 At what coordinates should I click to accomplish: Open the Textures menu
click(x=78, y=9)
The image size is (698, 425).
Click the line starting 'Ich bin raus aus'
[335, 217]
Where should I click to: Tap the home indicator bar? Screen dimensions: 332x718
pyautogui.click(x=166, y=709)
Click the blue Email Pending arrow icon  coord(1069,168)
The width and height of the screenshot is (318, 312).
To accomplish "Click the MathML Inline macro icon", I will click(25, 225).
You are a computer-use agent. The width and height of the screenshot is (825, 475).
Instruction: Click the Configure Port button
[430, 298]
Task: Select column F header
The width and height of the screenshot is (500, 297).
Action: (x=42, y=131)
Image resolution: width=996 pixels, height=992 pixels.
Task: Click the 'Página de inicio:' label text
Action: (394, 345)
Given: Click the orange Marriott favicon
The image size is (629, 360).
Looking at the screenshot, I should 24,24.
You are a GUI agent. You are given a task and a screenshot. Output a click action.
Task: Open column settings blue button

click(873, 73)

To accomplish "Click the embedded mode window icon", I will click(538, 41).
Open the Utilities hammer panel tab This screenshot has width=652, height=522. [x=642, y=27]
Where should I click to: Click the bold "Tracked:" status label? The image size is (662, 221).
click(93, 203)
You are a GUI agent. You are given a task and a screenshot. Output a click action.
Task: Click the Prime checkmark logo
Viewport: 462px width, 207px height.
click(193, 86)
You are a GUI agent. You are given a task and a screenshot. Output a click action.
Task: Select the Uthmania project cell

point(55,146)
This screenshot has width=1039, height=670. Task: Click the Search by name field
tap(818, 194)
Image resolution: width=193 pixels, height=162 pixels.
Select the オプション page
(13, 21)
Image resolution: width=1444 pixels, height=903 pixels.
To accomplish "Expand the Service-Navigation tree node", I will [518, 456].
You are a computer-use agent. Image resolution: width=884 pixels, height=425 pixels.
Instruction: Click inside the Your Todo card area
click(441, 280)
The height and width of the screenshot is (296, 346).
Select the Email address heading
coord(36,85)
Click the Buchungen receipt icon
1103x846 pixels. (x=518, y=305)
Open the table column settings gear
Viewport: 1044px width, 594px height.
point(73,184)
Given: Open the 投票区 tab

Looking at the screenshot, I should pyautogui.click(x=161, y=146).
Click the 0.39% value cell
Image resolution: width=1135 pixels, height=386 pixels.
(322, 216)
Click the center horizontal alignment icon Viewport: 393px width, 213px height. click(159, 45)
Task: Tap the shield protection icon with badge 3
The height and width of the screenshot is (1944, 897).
######
WORK TO DO:
Reproduce verbatim the lines of the data above, from the line containing "Click the blue" to the line containing "point(55,146)", including both of those lines.

EXERCISE OUTPUT:
Click the blue Email Pending arrow icon  coord(1069,168)
The width and height of the screenshot is (318, 312).
To accomplish "Click the MathML Inline macro icon", I will click(25, 225).
You are a computer-use agent. The width and height of the screenshot is (825, 475).
Instruction: Click the Configure Port button
[430, 298]
Task: Select column F header
The width and height of the screenshot is (500, 297).
Action: (x=42, y=131)
Image resolution: width=996 pixels, height=992 pixels.
Task: Click the 'Página de inicio:' label text
Action: (394, 345)
Given: Click the orange Marriott favicon
The image size is (629, 360).
Looking at the screenshot, I should 24,24.
You are a GUI agent. You are given a task and a screenshot. Output a click action.
Task: Open column settings blue button

click(873, 73)

To accomplish "Click the embedded mode window icon", I will click(538, 41).
Open the Utilities hammer panel tab This screenshot has width=652, height=522. [x=642, y=27]
Where should I click to: Click the bold "Tracked:" status label? The image size is (662, 221).
click(93, 203)
You are a GUI agent. You are given a task and a screenshot. Output a click action.
Task: Click the Prime checkmark logo
Viewport: 462px width, 207px height.
click(193, 86)
You are a GUI agent. You are given a task and a screenshot. Output a click action.
Task: Select the Uthmania project cell

point(55,146)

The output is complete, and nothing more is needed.